The petrodollar trade drove the surge, but it may have peaked

The US dollar’s strength over the past two months has been less about domestic growth and more about global stress. The surge in crude at one point doubling from mid-February highs reignited the classic petrodollar dynamic: energy priced in dollars forces importing economies to convert local currency into USD, creating a mechanical bid. The near disruption of the Strait of Hormuz, which handles roughly 20% of global oil flows, intensified that effect. Countries rushed to secure supply, hedge exposure and fund higher import costs, reinforcing demand for the dollar.

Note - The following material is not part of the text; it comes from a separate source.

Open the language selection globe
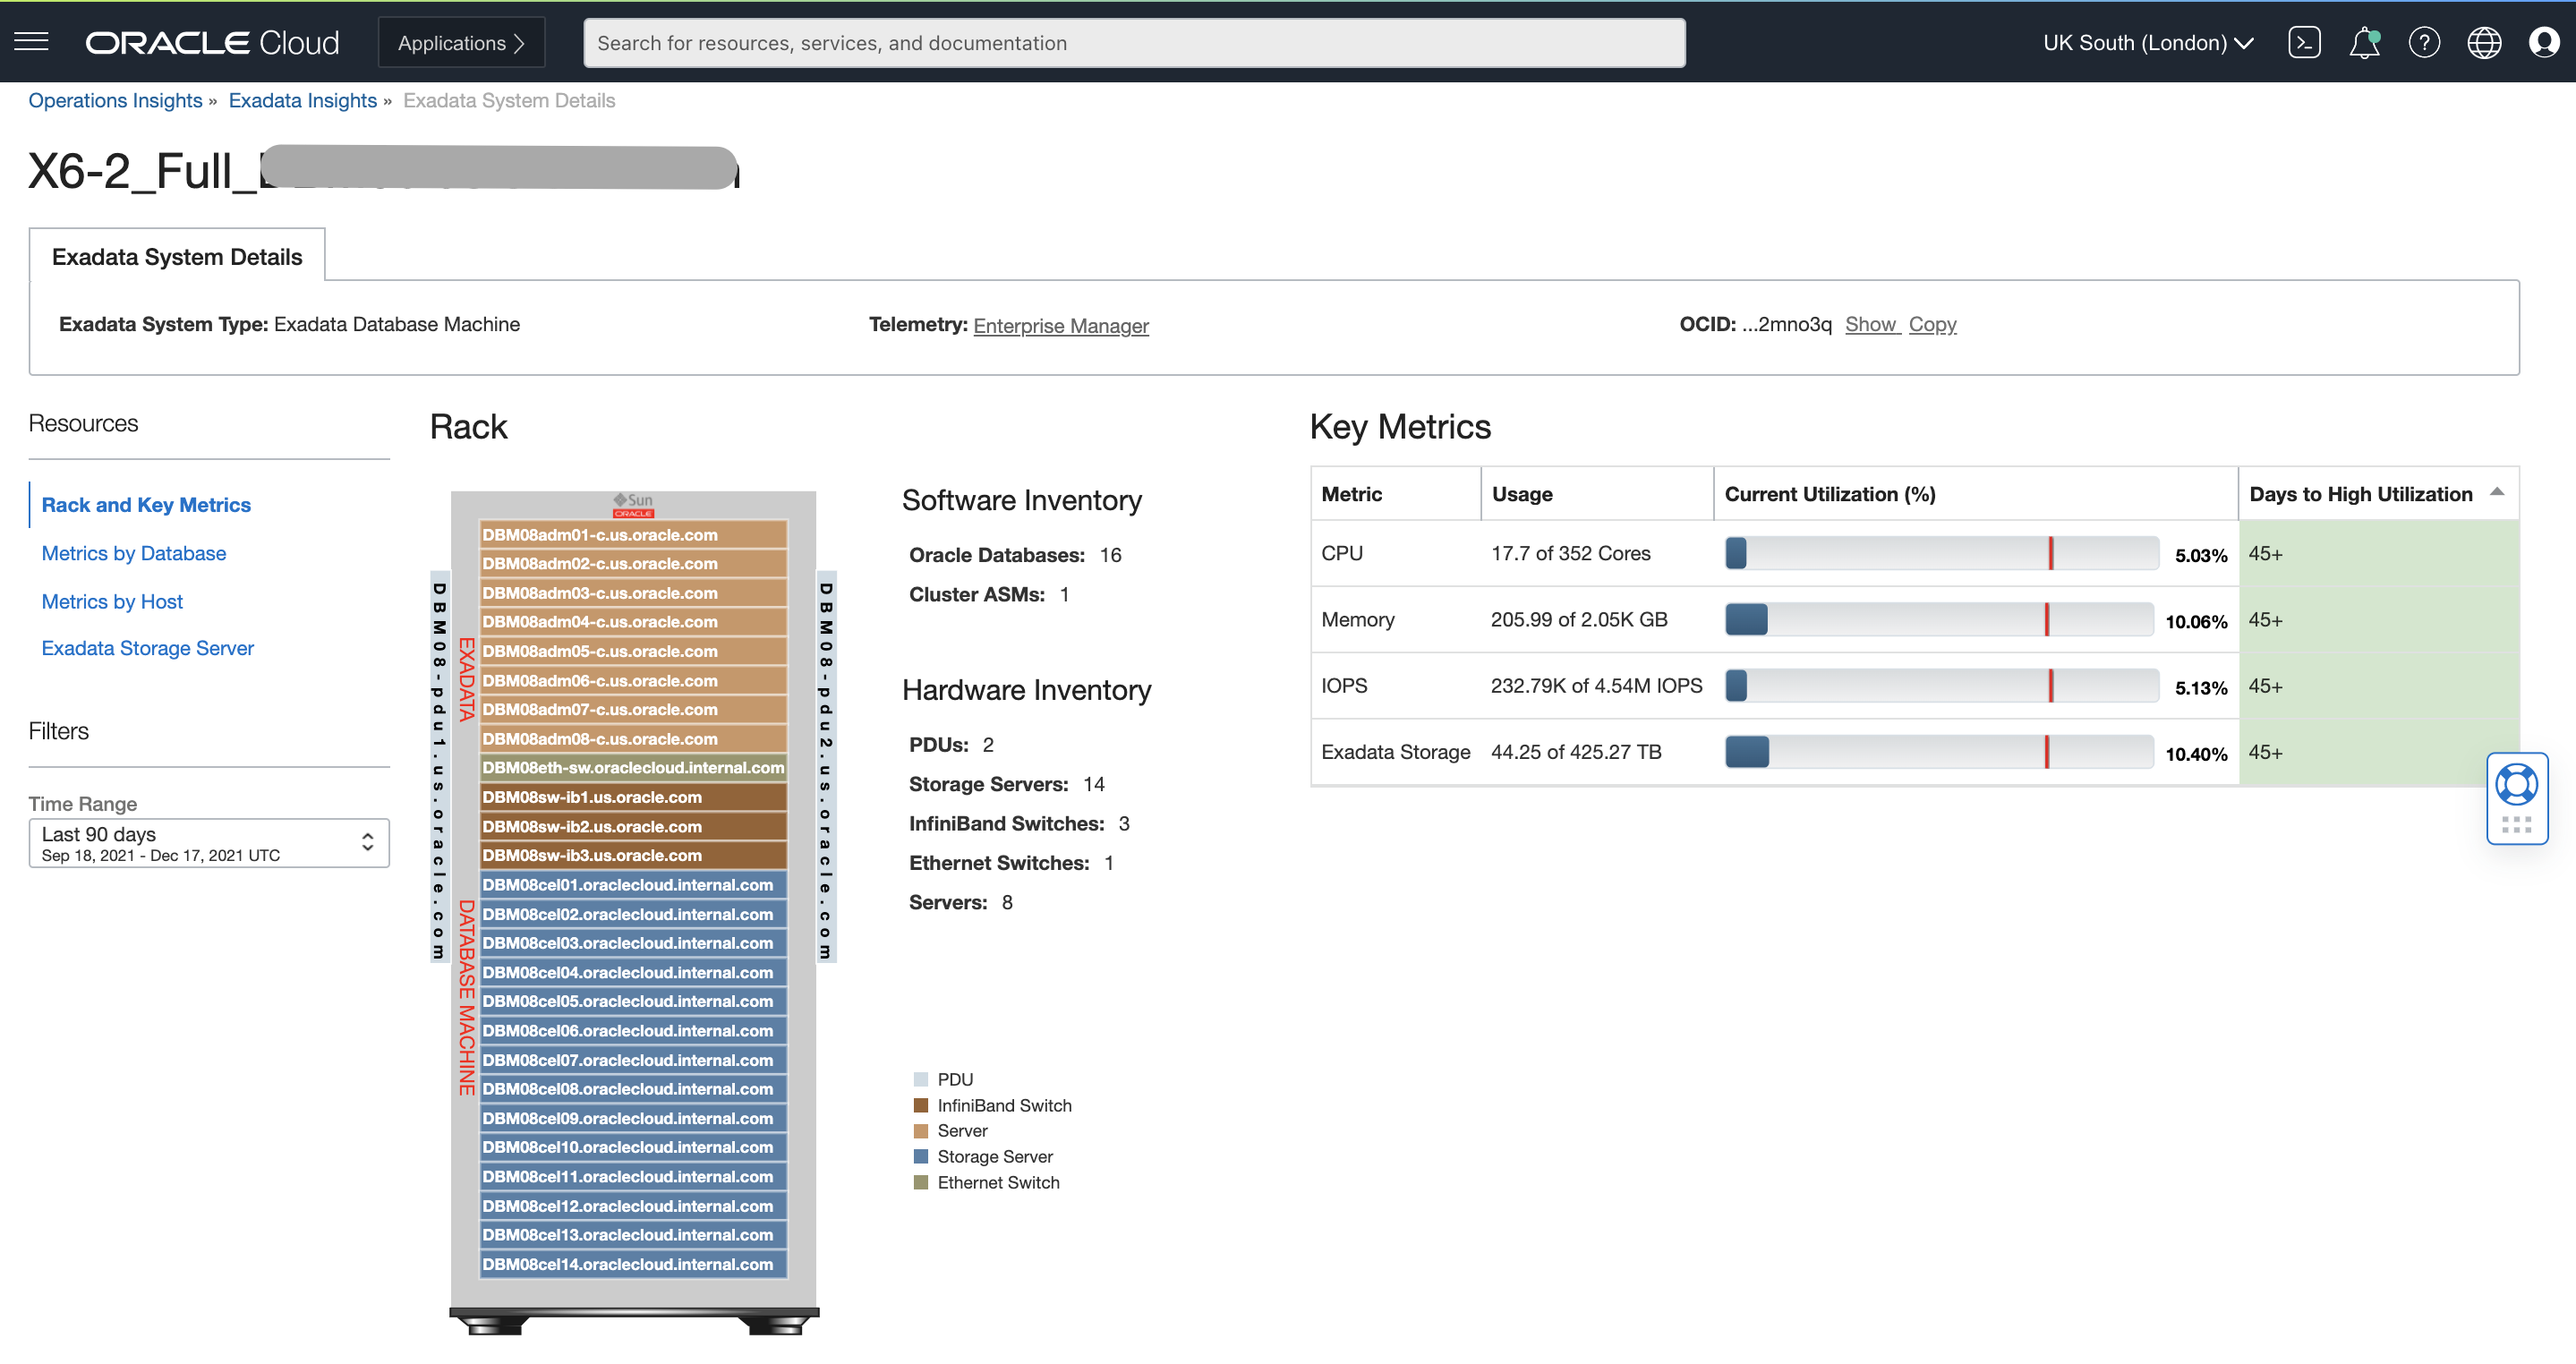 tap(2484, 42)
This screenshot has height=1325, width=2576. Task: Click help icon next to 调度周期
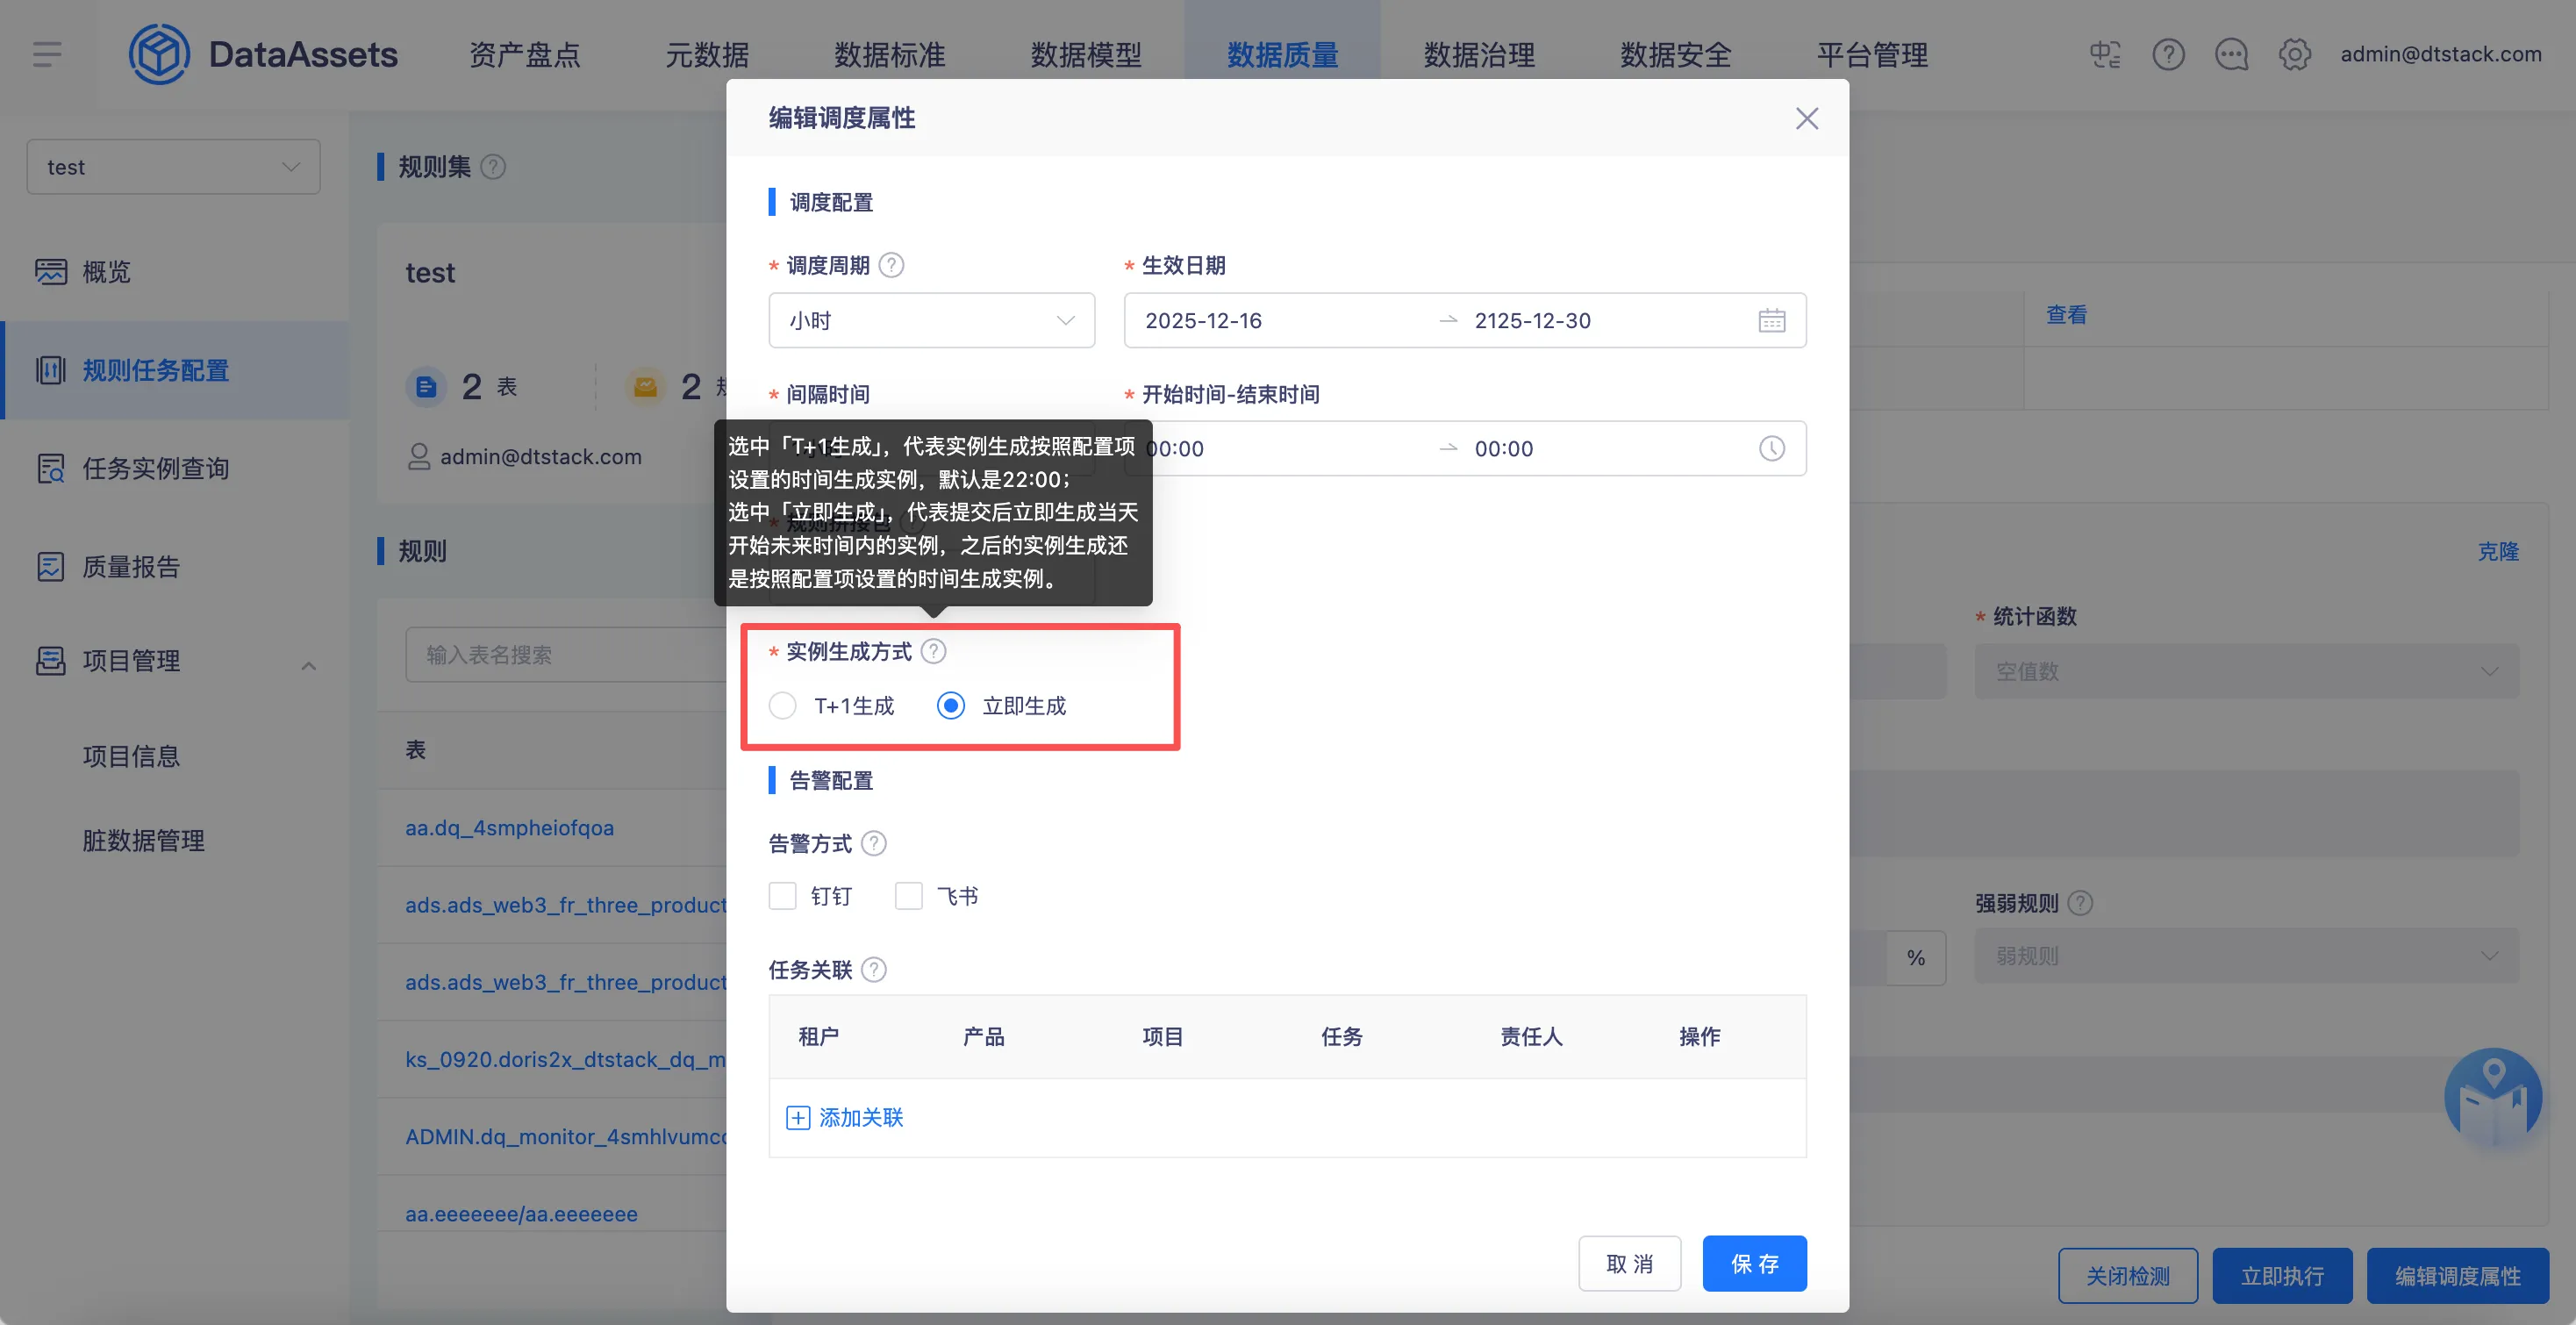891,265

At the same time, positioning amplified the move. Markets entered this period with meaningful short-dollar exposure, which was quickly squeezed as oil surged and inflation expectations repriced higher. The dollar rally, therefore, was not purely fundamental, it was also technical and flow driven.

But that impulse may now be fading. With oil pulling back after ceasefire headlines, the mechanical demand for dollars tied to energy flows is easing. The dollar is no longer being bid by urgency, but reassessed based on sustainability.

petrodollar

Source: MarketPulse

From energy-driven strength to Fed-dependent direction

As the energy shock stabilizes, the dollar’s direction shifts back toward monetary policy. Minutes from the Federal Reserve’s March meeting showed that while rate cuts remain the base case, some policymakers are considering the possibility of further tightening if inflation proves persistent. That shift matters.

The dollar’s next move depends less on oil and more on inflation data. Markets are now focused on upcoming CPI, expected around 3.3% year-on-year. A higher print would reinforce the “higher for longer” narrative, supporting yields and extending dollar strength. A softer print, however, could expose how much of the recent rally was driven by temporary factors.

Technical outlook

DXY is no longer in a clean trend but in a compression phase that reflects deeper macro indecision, a clear break of the January uptrend, yet price has not followed through to the downside. Instead, it is holding above a longer-term rising trendline while being capped by descending resistance, forming a tightening triangle. This places the dollar in a low-conviction zone around 99.00, with support near 98.70 and resistance around 99.50–100.50. The structure suggests not weakness, but a pause market are waiting for a catalyst.

That catalyst is inflation. If upcoming data prints higher, reinforcing a “higher for longer” stance from the Federal Reserve, yields would likely rise and DXY could reclaim resistance, turning the recent breakdown into a false move and pushing back toward 100–101 and beyond. Conversely, softer inflation would expose the downside, with a break below 98.70 opening a move toward 97 and confirming a broader trend shift. In essence, the dollar is no longer driving markets it is reacting to them, with inflation data now determining direction.